L’Europe commence aussi à réfléchir — peut-être ira-t-elle jusqu’au bout — à des normes qui s’imposeraient pour les importations dès lors qu’elles généreraient trop de CO2. Notre continent doit être exemplaire sur le plan écologique : nous devons avoir les mêmes règles en matière écologique qu’en matière financière ou monétaire. Cela ne choque personne que les budgets soient examinés par la Commission européenne : il devrait en être de même pour les trajectoires de décarbonation de chacun avec la possibilité de sanctions en cas de manquement.
À l’image de ce que Joe Biden tente de faire en interne aux États-Unis avec l’Inflation Reduction Act, la transition écologique peut-elle servir de levier pour la réindustrialisation et des politiques sociales ?
Non. À Vingt-Sept, il est difficile de trouver des majorités qualifiées sur des politiques sociales et fiscales très ambitieuses. Des tentatives sont effectivement en cours, on a notamment parlé d’un SMIC européen. Mais cette harmonisation ne pourra se faire que dans l’Europe-cœur.
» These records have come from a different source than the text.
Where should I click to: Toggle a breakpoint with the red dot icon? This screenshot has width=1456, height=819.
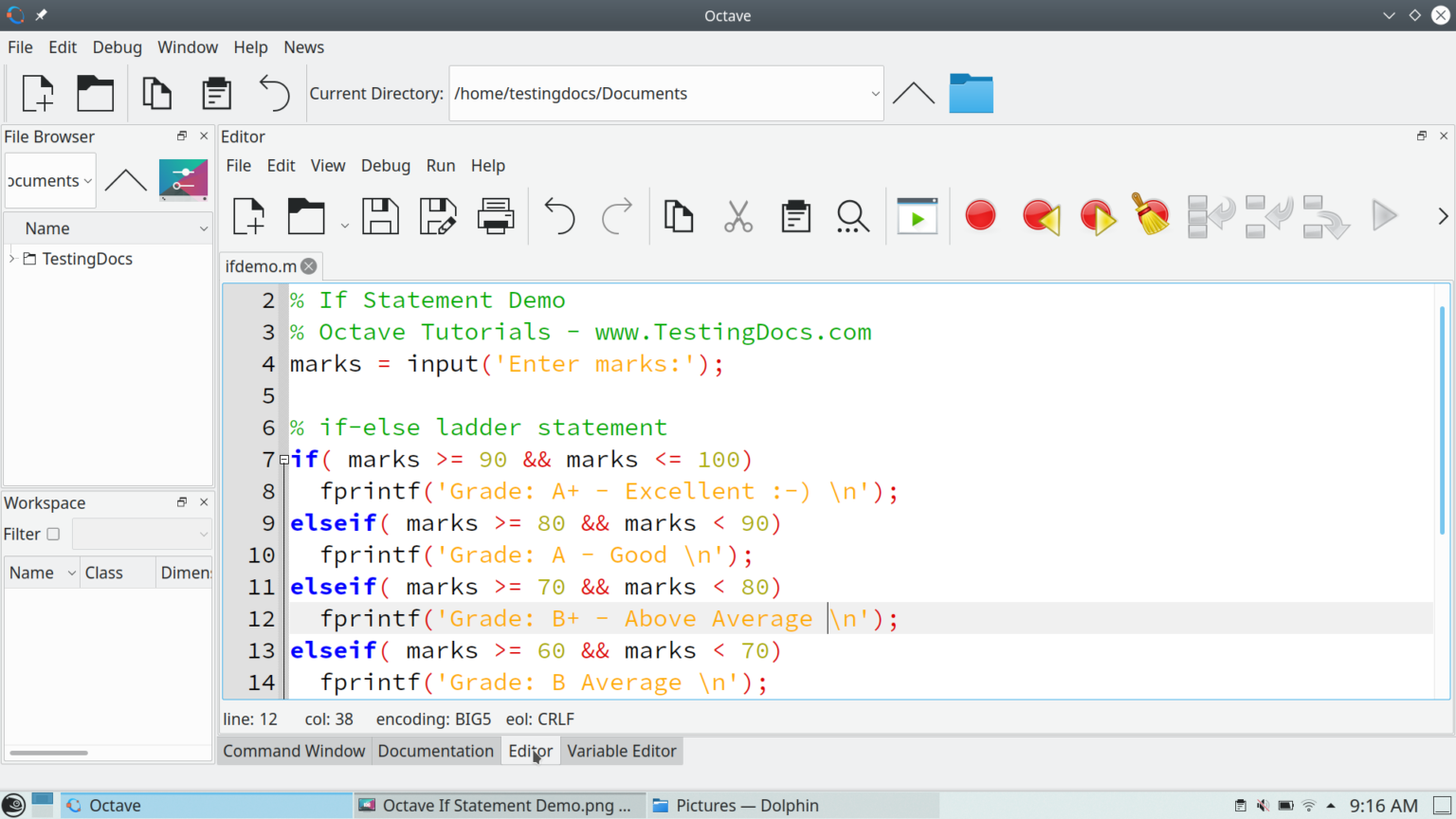980,215
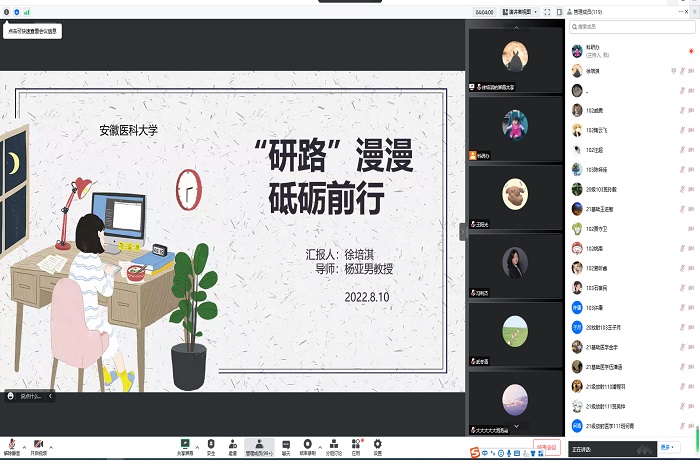Screen dimensions: 700x460
Task: Expand the arrow next to the microphone button
Action: 23,445

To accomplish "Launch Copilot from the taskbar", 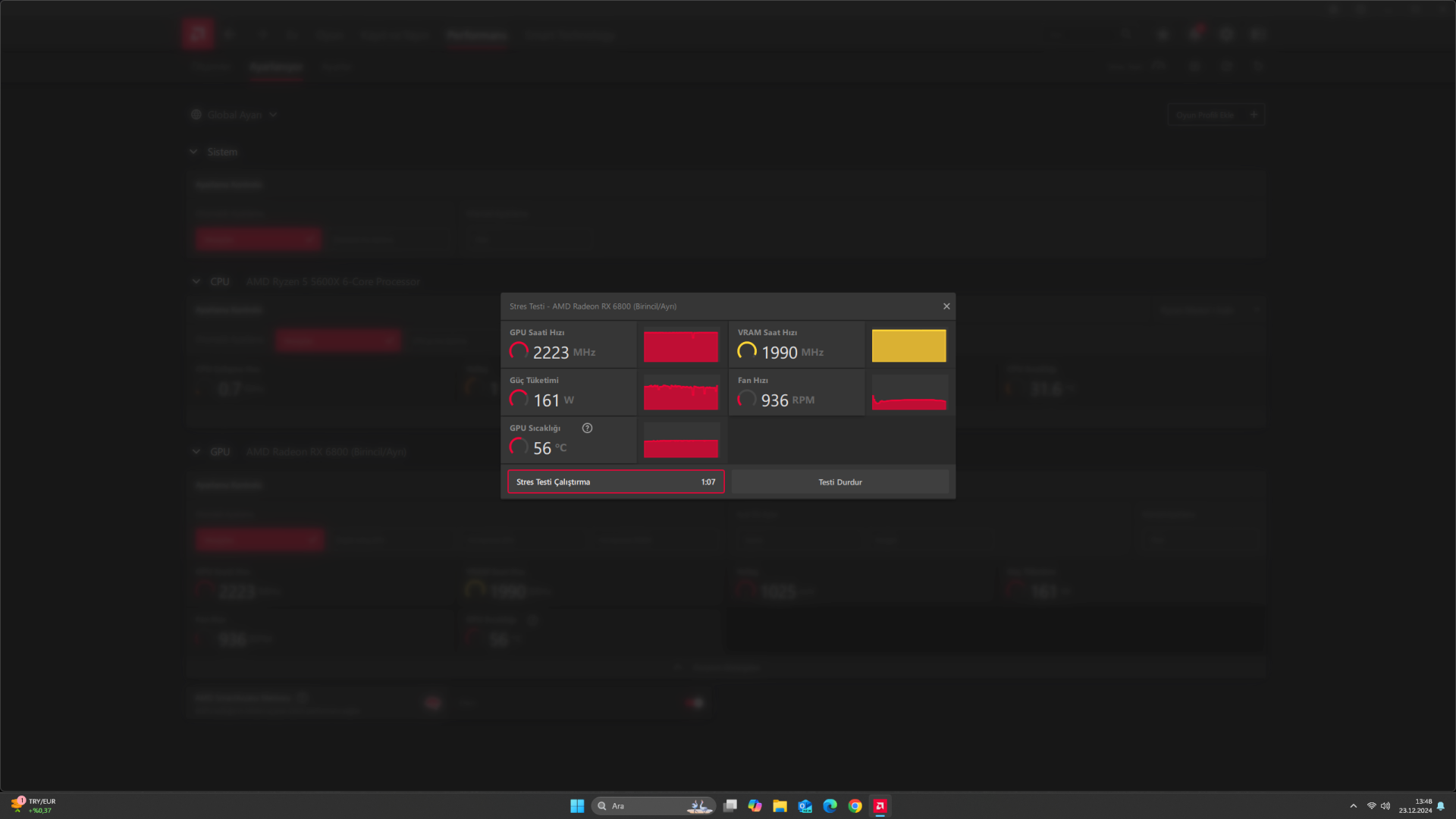I will [755, 806].
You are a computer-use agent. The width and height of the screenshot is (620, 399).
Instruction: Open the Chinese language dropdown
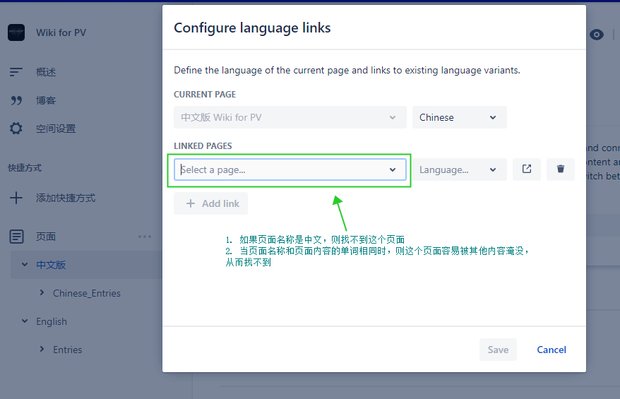pyautogui.click(x=459, y=117)
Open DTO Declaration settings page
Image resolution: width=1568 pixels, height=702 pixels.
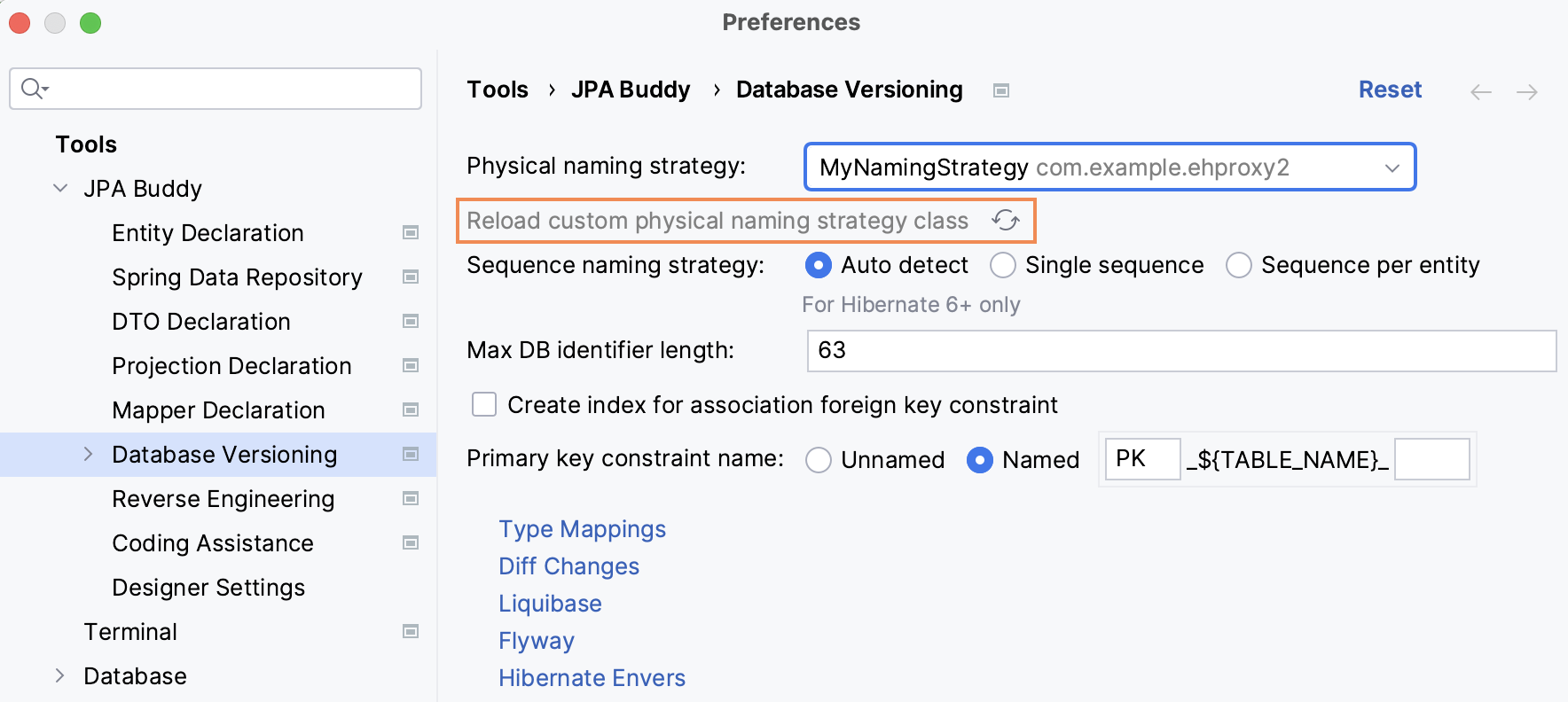[201, 322]
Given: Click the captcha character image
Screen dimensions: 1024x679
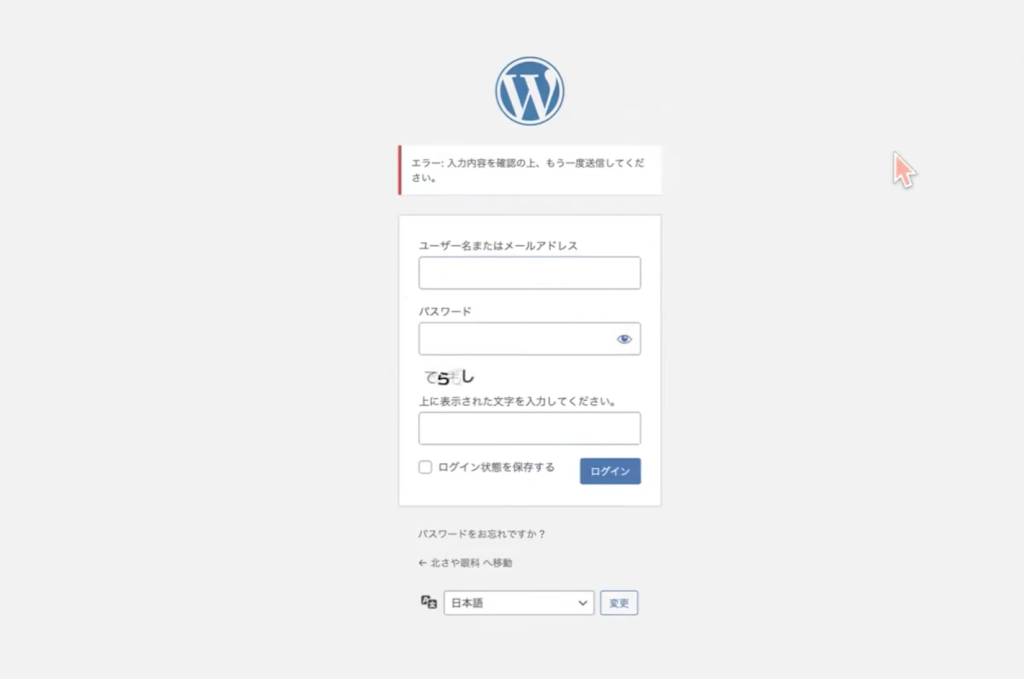Looking at the screenshot, I should [449, 377].

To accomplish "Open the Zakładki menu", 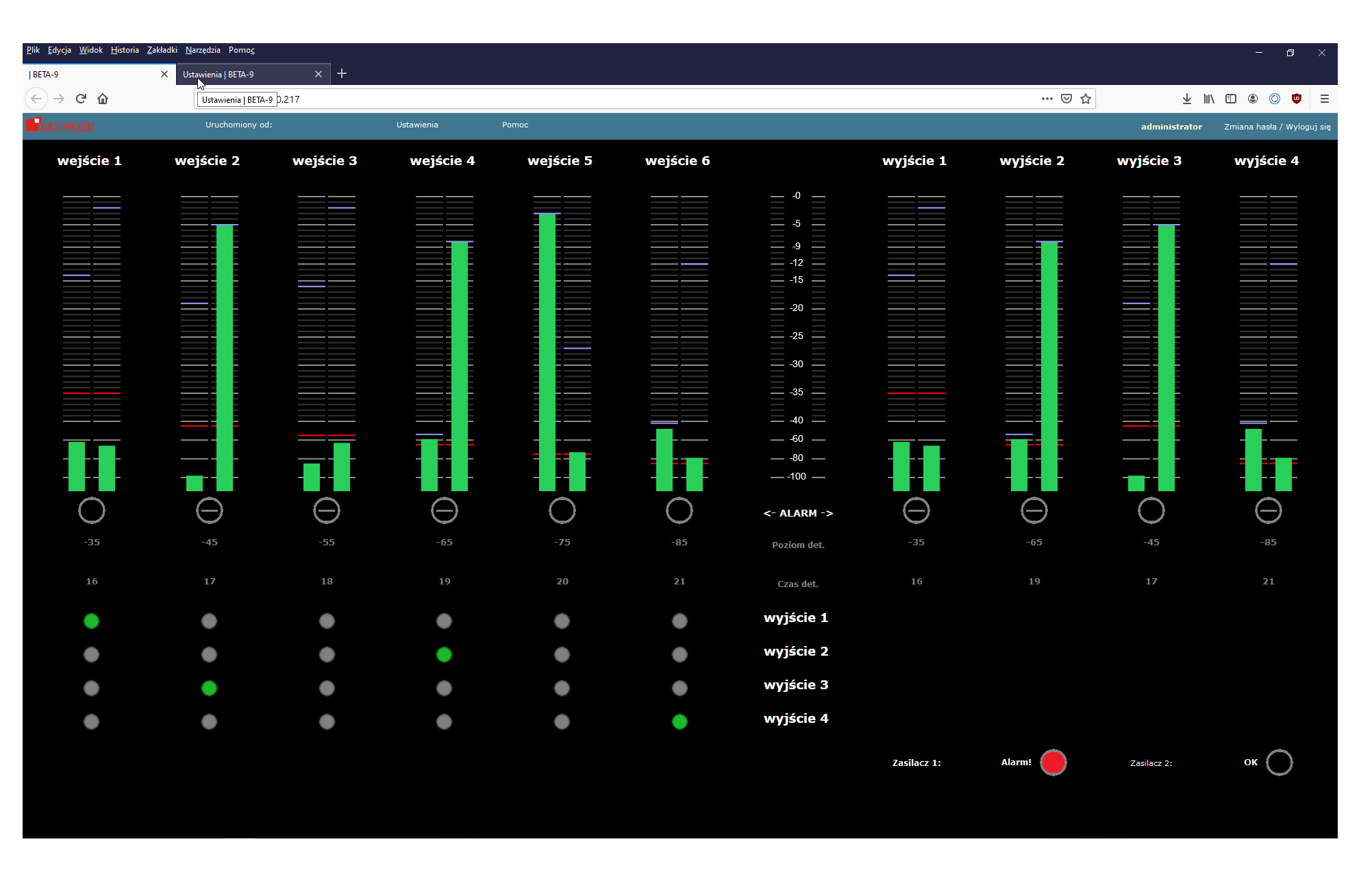I will pos(162,50).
Et pour la politique industrielle ?
Oui, des évolutions sont possibles. La Commission a commencé à proposer des amendements intéressants en matière de concurrence ; elle s’est mise à accepter certaines concentrations d’entreprises et à emprunter pour financer des investissements nationaux, ce qu’elle refusait jusqu’à présent. C’est le signal que quelque chose est en train de se transformer, sous la pression de la génération climat.